WARNING: Some mild spoilers are included.
Last week, I mentioned that writing a review of the final Harry Potter film was an exercise in futility. People who went to see the other episodes in the theater wouldn’t miss the finale, and people who hadn’t gone to previous installments wouldn’t start with the ending. The same can be said for a movie with a title like Cowboys and Aliens — with the concept fully disclosed in the title, the people who go to see it will almost certainly love it, while others will avoid it. If they do, though, they will miss a fun ride.
Few film genres have such an overhead in clichés as Westerns and science fiction. One might expect a high-concept idea like Cowboys and Aliens to break some of those hidebound storylines, but the film doesn’t have quite that much imagination. The film starts off with a cattle baron who likes to throw his weight around (Harrison Ford) trying to intimidate the local sheriff (Keith Carradine) into releasing his immature, spoiled son who shot a deputy and very unwisely picked a fight with a seriously dangerous fugitive (Daniel Craig) with amnesia. When the aliens show up, the cattle baron — a Civil War veteran — has to team up with the fugitive and the townspeople to find his son and their missing kin and do battle with the aliens. Along the way, they meet up with the fugitive’s gang and a band of Chiricahua, who might kill them before the aliens do.
Will the townspeople and the Native Americans learn to work together to save the planet? Will the cattle baron stop being a bully and become a leader once again? Will he resolve his father-son issues? (Did I mention that Steven Spielberg exec-produced it?) Will the man who doesn’t know how to shoot figure it out just when he’s needed most? Will the boy become a man by using the knife given to him? Will the dog survive? If you don’t know the answers to these questions, welcome to American films, and please turn off your cellphone before the movie starts. And these are just the Western-genre clichés. You’ll never guess why the aliens are abducting people left and right throughout the film. Oh, wait … yeah, you will.

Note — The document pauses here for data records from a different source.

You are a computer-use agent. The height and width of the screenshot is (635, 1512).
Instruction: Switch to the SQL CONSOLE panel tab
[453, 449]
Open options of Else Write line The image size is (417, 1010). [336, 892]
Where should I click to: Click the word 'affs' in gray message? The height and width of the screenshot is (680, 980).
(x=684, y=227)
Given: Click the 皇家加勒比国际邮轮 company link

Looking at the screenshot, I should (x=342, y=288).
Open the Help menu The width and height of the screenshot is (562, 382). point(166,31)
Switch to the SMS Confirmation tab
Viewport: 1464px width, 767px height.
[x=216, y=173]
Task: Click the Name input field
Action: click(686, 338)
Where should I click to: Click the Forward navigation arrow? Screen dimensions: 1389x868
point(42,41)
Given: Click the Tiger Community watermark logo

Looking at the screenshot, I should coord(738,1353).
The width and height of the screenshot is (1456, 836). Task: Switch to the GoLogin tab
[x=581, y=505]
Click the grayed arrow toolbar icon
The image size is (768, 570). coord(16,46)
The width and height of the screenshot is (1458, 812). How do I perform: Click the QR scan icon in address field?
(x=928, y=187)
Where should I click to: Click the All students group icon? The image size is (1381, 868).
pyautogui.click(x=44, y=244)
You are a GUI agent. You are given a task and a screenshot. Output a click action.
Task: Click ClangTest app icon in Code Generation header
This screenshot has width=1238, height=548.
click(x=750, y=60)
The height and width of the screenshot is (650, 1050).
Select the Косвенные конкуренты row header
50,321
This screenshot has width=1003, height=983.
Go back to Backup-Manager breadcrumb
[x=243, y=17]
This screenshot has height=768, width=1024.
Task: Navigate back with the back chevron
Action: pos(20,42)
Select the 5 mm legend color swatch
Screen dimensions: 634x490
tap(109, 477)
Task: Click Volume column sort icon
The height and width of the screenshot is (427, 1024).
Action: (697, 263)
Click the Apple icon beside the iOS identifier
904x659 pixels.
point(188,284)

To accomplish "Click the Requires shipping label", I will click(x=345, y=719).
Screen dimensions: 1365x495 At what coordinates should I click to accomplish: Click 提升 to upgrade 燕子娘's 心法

But even with the predictability of the film, it’s still a lot of fun. The cast is excellent, especially Harrison Ford, who gets to do the most acting in the film. Daniel Craig is menacing but sympathetic as the amnesiac robber anti-hero hero, and like Ford, can lighten up a moment from time to time as well. Clancy Brown, Paul Dano, and Sam Rockwell all turn in good performances, although the film wastes Keith Carradine, who is smooth as the sheriff. The young Noah Ringer is especially good as the sheriff’s grandson who has to grow up in a hurry. The pacing is excellent, and while the plot remains predictable, the action sequences will have you on the edge of your seat.
In short, this is a great popcorn flick, with plenty of fun and excitement, if not too many surprises. By the end, you may be saying, “Come back, Shane!”, but you’ll still be glad you showed up in the first place.